Ms Sloss visited family in Ipswich this week during a brief stay in which she conducted master classes for her latest batch of trainers, as her plans to spread the health benefits of Hot Hula expanded to yet another continent.
She created Hot Hula in 2009 by combining elements of Pacific Islander dancing and funky reggae inspired fitness training, as a kind of Pacific solution to the Zumba craze that has recently taken over the world.
The result is a relaxed, fun, 60-minute fitness workout - backed up by traditional Tahitian drum beats - that is designed to enhance core strength.

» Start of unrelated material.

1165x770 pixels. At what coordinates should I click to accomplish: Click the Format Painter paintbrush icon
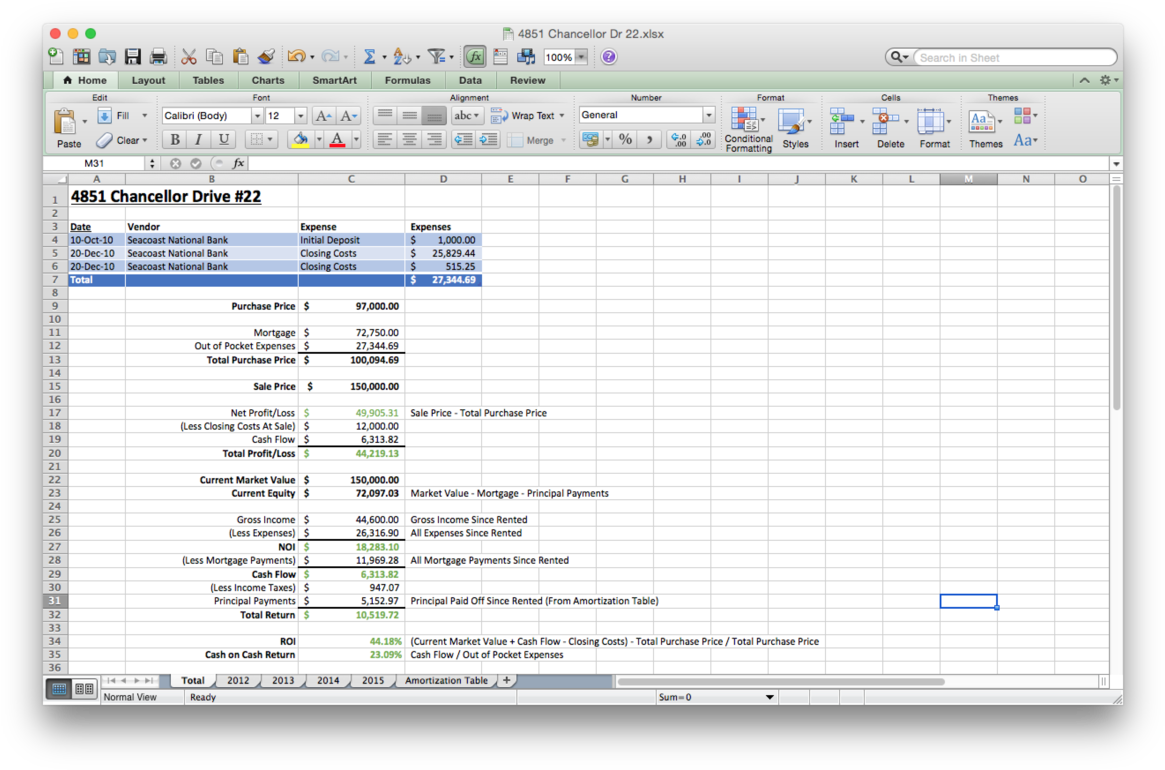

"I was never a gym person myself," Ms Sloss said.
"When I moved to the US in 1991 I played netball, but I gained a lot of weight - I ended up about 210 pounds (95kg).
"I was lucky enough to be mentored by people in the fitness industry and from there I started conducting my own fitness classes."
It wasn't until three years ago that Ms Sloss was asked to personalise her own class.
She took it as an opportunity to draw inspiration from her Samoan heritage.
"This is the first Polynesian workout," she said.
"Hot Hula fitness is all about the core - you're not allowed to move your shoulders at all. It's about isolating those muscles.
"I am very passionate about my goal, which is to put Polynesia on the map. There aren't many well-known female Polynesians."
The plan seems to be working well so far, with the majority of the middle-class white population in Ms Sloss' home town of Orange County, California, taking to Hot Hula like ducks to water.
It's not just California either.
Hot Hula has spread across 19 other US states.
On top of this, Ms Sloss has already made three instructional DVDs, and thanks to her jet-setting ways, the new fitness technique has already infiltrated Italy, Switzerland and the Philippines, with more than 100 Hot Hula trainers ready to teach the program in those countries.
After Australia, England is next on the tour schedule.